Sometimes the container runtime detects the exiting PID 1 very quickly and shuts down the entire container while the `killall` process is still running. When this happens, we see it as exit code 137 (SIGKILL). This never failed for me in Kind locally, but fails pretty often in CI (probably due to timing differences). Signed-off-by: Matt Moyer <moyerm@vmware.com>
2021-04-22 14:51:55 -05:00 · 2021-04-22 14:51:55 -05:00 · 5290aac66f
commit 5290aac66f
parent 4927f1c1ad
1 changed files with 10 additions and 1 deletions
--- a/test/integration/concierge_kubecertagent_test.go
+++ b/test/integration/concierge_kubecertagent_test.go
@ -8,6 +8,7 @@ import (
 	"context"
 	"fmt"
 	"sort"
+	"strings"
 	"testing"
 	"time"

@ -167,7 +168,15 @@ func TestKubeCertAgent(t *testing.T) {
 		require.NoError(t, err)
 		t.Logf("execing into agent pod %s/%s to run '/usr/bin/killall sleep'", podToDisrupt.Namespace, podToDisrupt.Name)

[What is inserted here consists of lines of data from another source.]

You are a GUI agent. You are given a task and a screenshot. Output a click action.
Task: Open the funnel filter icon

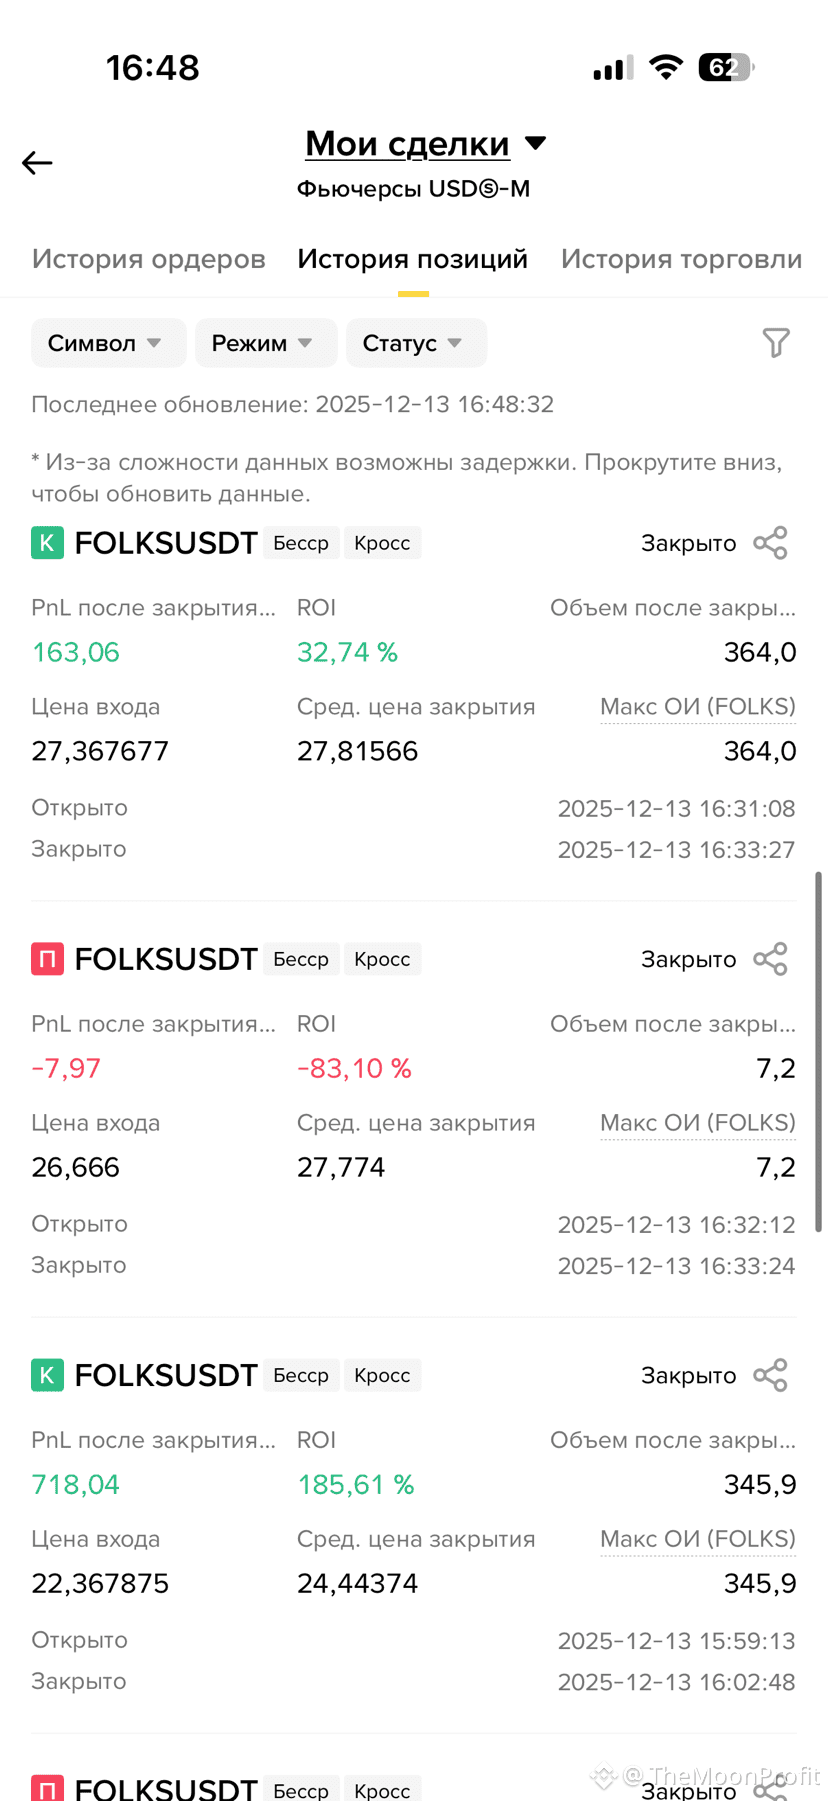coord(776,343)
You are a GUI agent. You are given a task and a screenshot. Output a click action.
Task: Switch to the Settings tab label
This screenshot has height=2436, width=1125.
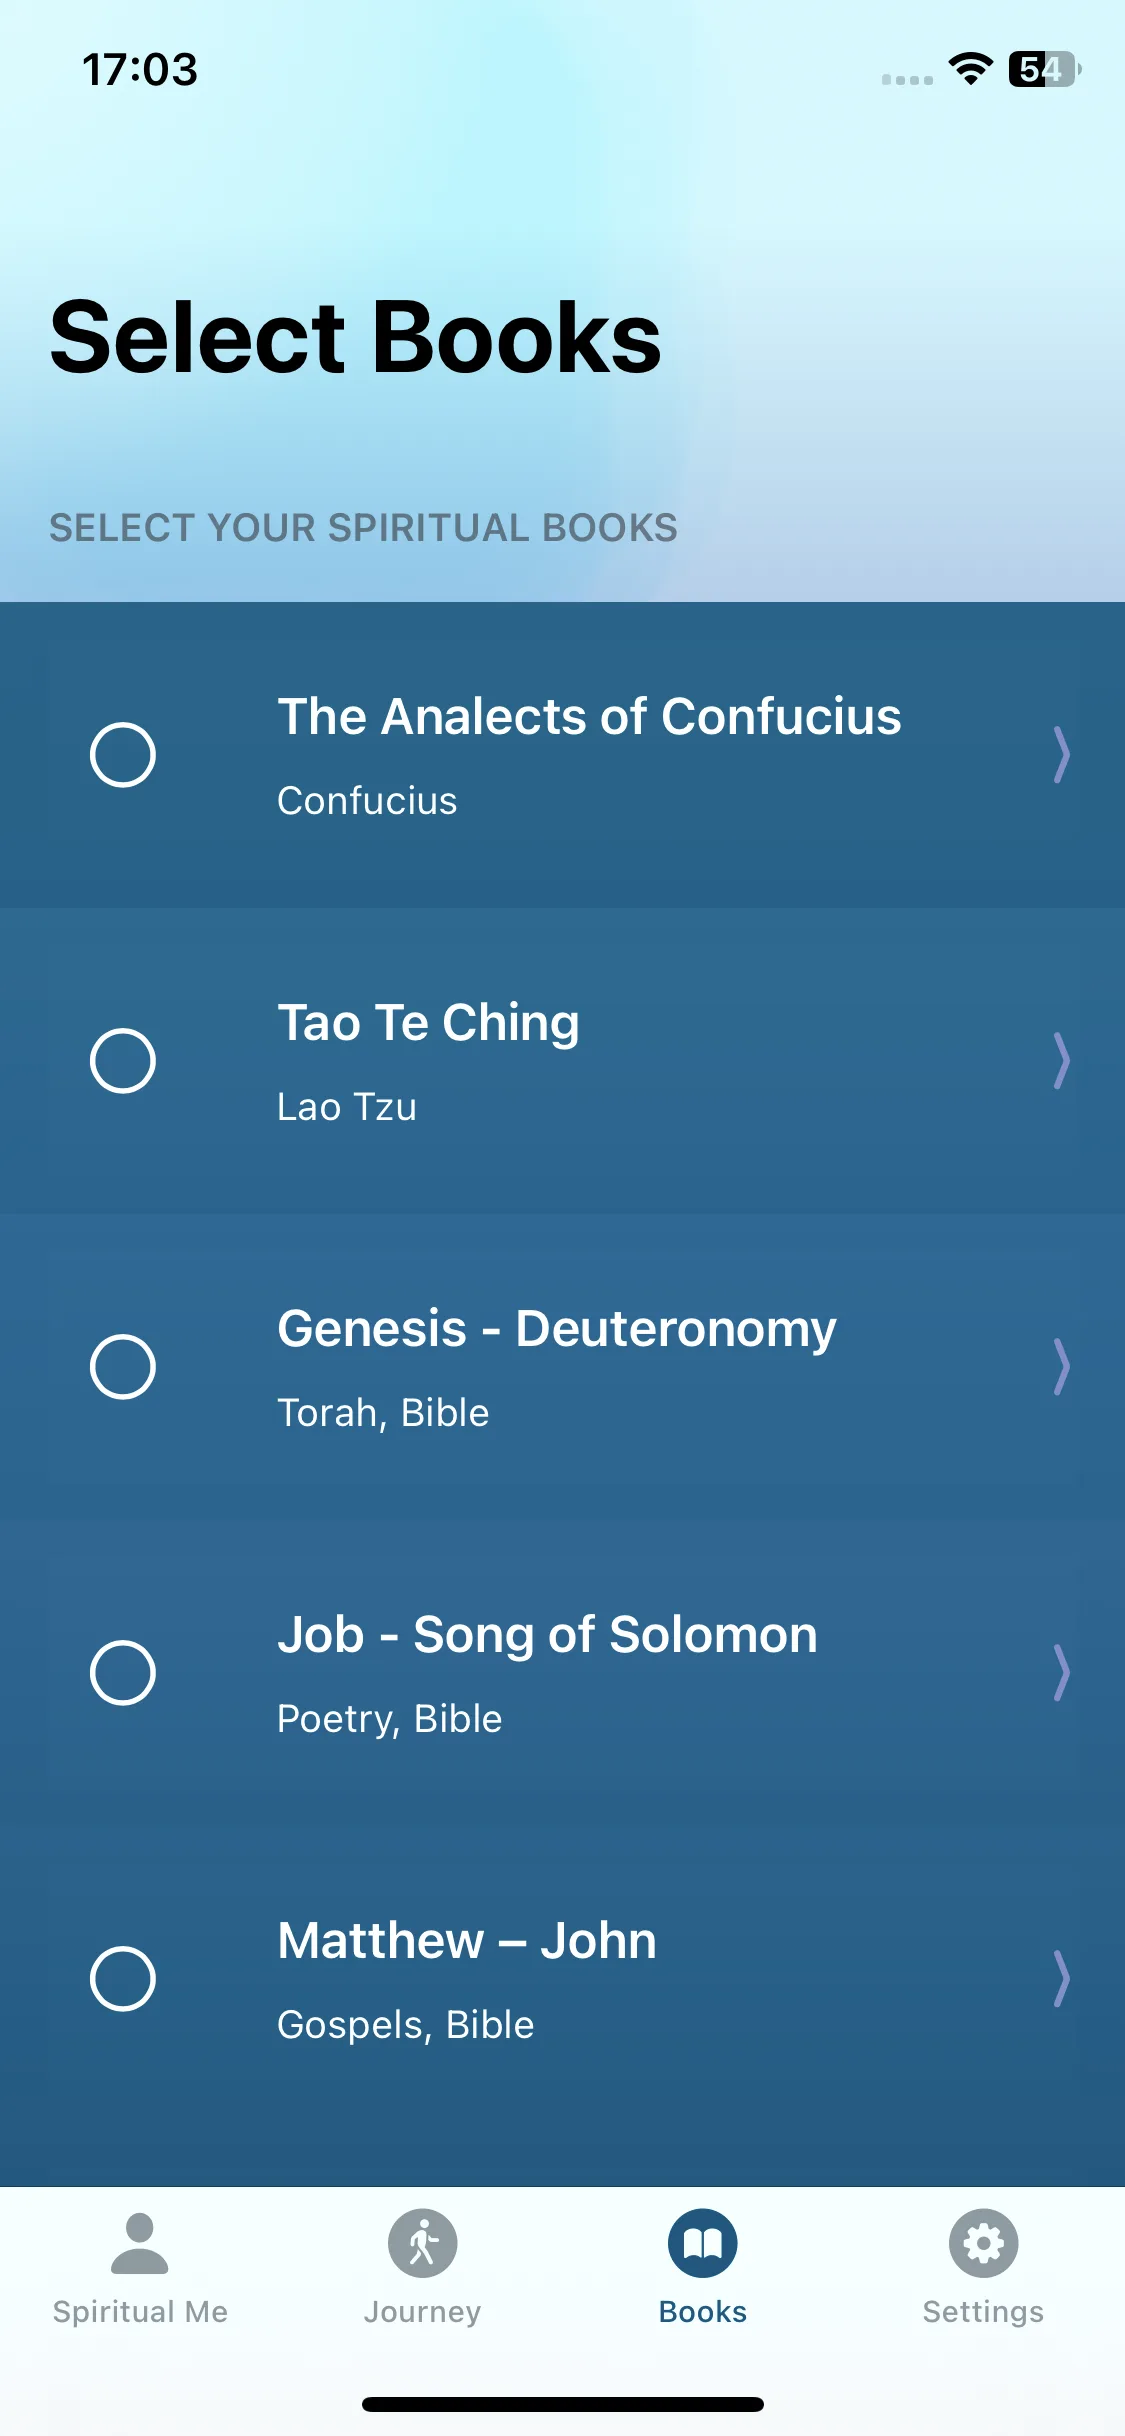[x=983, y=2312]
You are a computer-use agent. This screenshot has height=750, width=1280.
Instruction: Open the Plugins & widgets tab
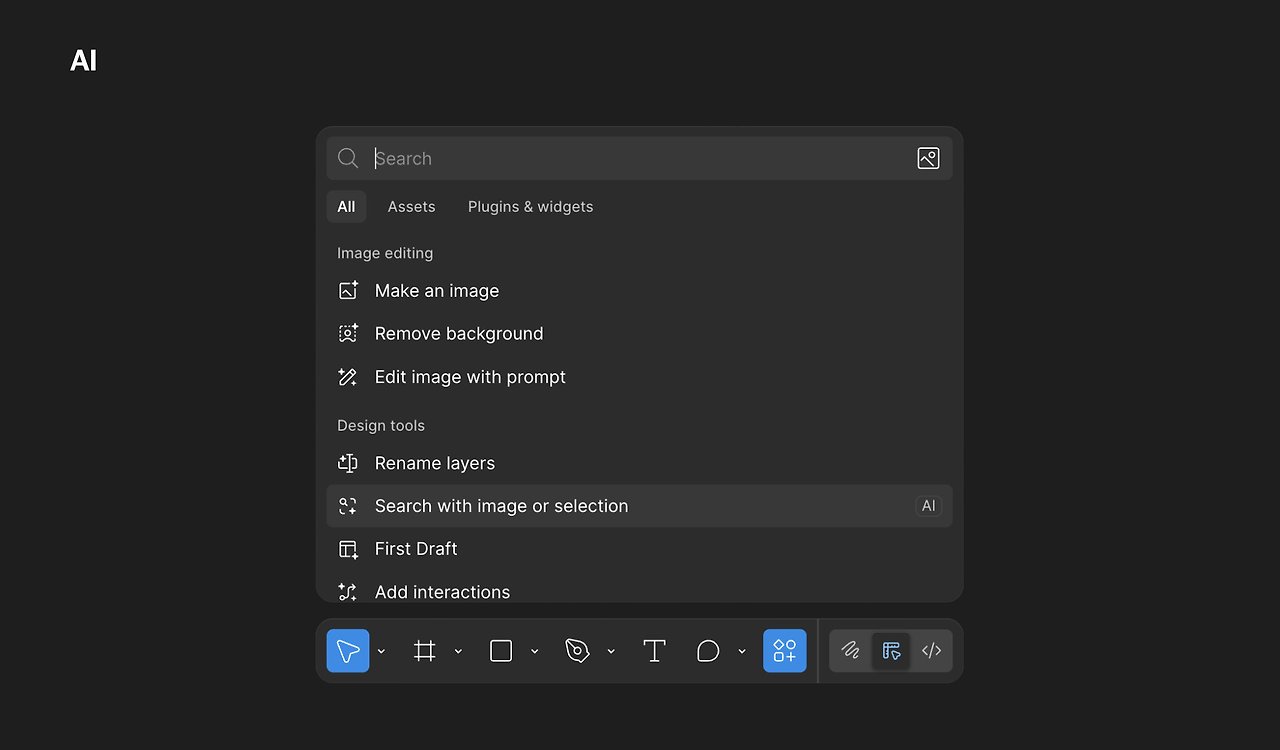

 		var stdout, stderr bytes.Buffer
-		require.NoError(t, executor.Stream(remotecommand.StreamOptions{Stdout: &stdout, Stderr: &stderr}))
+		err = executor.Stream(remotecommand.StreamOptions{Stdout: &stdout, Stderr: &stderr})
+
+		// Some container runtimes (e.g., in CI) exit fast enough that our killall process also gets a SIGKILL.
+		if err != nil && strings.Contains(err.Error(), "command terminated with exit code 137") {
+			t.Logf("ignoring SIGKILL error: %s", err.Error())
+			err = nil
+		}
+
+		require.NoError(t, err)
 		t.Logf("'/usr/bin/killall sleep' finished (stdout: %q, stderr: %q)", stdout.String(), stderr.String())

 		// Wait for that pod to be disappear (since it will have failed).